→ **REQUIRED TASK 1**:
Answer these questions from the eye-tracking study methods.
(a) At how many different positions did the calibration dot stop?
(b) About how far were participants' eyes from the center of the computer monitor?
(c) For how long did the still image of flowers stay on screen?
→ **REQUIRED TASK 2**: In the eye-tracking study methods, rewrite the part starting with "The video began" and going on through "geographic establishing shot.", renaming "establishing shot" as "opening shot" everywhere it appears.
→ **REQUIRED TASK 3**: Go on with the eye-tracking study methods from the point where they stop.

Eye data were collected using a MangoldVision Eye Tracking System. Through this system, the videos were displayed on a computer monitor. The eye tracking device, which consists of a camera and infrared lights, was positioned underneath the monitor. The infrared light shone on the subject’s face by the lights were registered by the camera in the center of the eye tracking device. The image captured by the camera was used to log the participant’s pupil size throughout the video. Before the video was presented, subjects engaged in a calibration task in which they were asked to look at a red dot that traveled around the computer screen and paused at certain positions. For this study, the dot was programmed to stop at 9 different positions. The participant had to stare at the dot every time it paused in order for the system to calibrate to their unique eyes. If the system was not adequately calibrated, a dialog box appeared notifying the operator and allowing portions of the calibration task to be redone. After the calibration task, the video containing the experimental stimulus began. This is because presentation of this video was controlled by the Mangold system. The screen went blank immediately after the video ended. Data recorded by the Mangold eye tracking system were analyzed using the Mangold Analyzer application. The system was operated by the experimenter using an Inspiron 13 7000 series laptop computer running Windows 10 Pro, which was connected to the eye tracker through a cable. The laptop controlling the Mangold program was separate from the laptop controlling the fNIRS system; thus, two distinct laptops were needed to run the study.

Stimuli and Procedure

After signing an informed consent form, participants were seated in a chair in front of a laptop computer on which the experimental stimulus was presented. The participants were positioned so that their eyes were approximately 2 feet away from the center of the computer monitor while sitting with their backs pressed against the back of the chair. The computer itself was raised off the desk to a more agreeable viewing height by resting on two wooden stands. The eye tracker was placed on its own foam stand in front of the wooden stands (see Figure 2). The fNIRS sensors were then positioned and wrapped. The overhead lights in the lab were turned off to prevent extraneous light sources from interfering with the readings of the eye tracker and fNIRS system. The eye tracking software was then turned on and the system was calibrated to the participant’s eyes. After the system was calibrated, the experimenter activated the fNIRS system, and then pressed a button that simultaneously instructed the eye tracking software to begin recording and started a video containing the experimental stimulus. The experimenter placed a partition between himself and the participant to minimize distraction (see Figure 2).


Figure 2. Depiction of experimental set up. The fNIRS sensors were connected to a box (bottom left) that collected the data and wirelessly sent it to the computer running the COBI system. The COBI computer and the experimenter were hidden from the participant by a wooden partition (situated to the right of the individual depicted).

The video began with a still image of flowers that stayed on screen for 15 s before the video. The image was taken from an online source of free media. This provided time for the system to calibrate. After 15 s, the fNIRS system began recording data. At the same time, the screen went blank for 2 s, and then the participants were presented with the experimental stimulus, which was a film consisting of five scenes that took place in different locations. The first scene had no establishing shot, but then each of the following scenes started with a different type of establishing shot (see Figure 3):


Figure 3. Examples of establishing shot types taken from the experimental stimuli: (A) actors establishing shot, (B) exterior establishing shot, and (C) geographic establishing shot.

→ **MATERIAL**:
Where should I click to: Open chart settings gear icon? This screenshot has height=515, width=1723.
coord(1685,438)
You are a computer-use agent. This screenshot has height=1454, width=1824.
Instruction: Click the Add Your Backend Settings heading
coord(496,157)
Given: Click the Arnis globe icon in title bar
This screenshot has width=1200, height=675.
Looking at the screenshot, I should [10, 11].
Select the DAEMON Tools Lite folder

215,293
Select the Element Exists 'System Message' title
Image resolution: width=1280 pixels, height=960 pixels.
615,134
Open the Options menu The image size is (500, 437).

→ **EXPECTED ANSWER 1**:
(a) 9
(b) Approximately 2 feet
(c) 15 s

→ **EXPECTED ANSWER 2**:
The video began with a still image of flowers that stayed on screen for 15 s before the video. The image was taken from an online source of free media. This provided time for the system to calibrate. After 15 s, the fNIRS system began recording data. At the same time, the screen went blank for 2 s, and then the participants were presented with the experimental stimulus, which was a film consisting of five scenes that took place in different locations. The first scene had no opening shot, but then each of the following scenes started with a different type of opening shot (see Figure 3):


Figure 3. Examples of opening shot types taken from the experimental stimuli: (A) actors opening shot, (B) exterior opening shot, and (C) geographic opening shot.

→ **EXPECTED ANSWER 3**:
- An establishing shot where actors were depicted in a long shot within the space in which they were acting during the scene, labeled “Actors.” A long shot was defined as a shot which just barely captured the entire human subject in the frame from head to foot (see Figure 3A).

- An establishing shot that depicted the exterior of the building where the scene took place that was wide enough to capture the entire length and height of the building, labeled “Exterior” (see Figure 3B).

- An establishing shot in which the larger geographic context of the scene was depicted, such as a landscape or cityscape, labeled “Geo” (see Figure 3C).

- No establishing shot (labeled “none”).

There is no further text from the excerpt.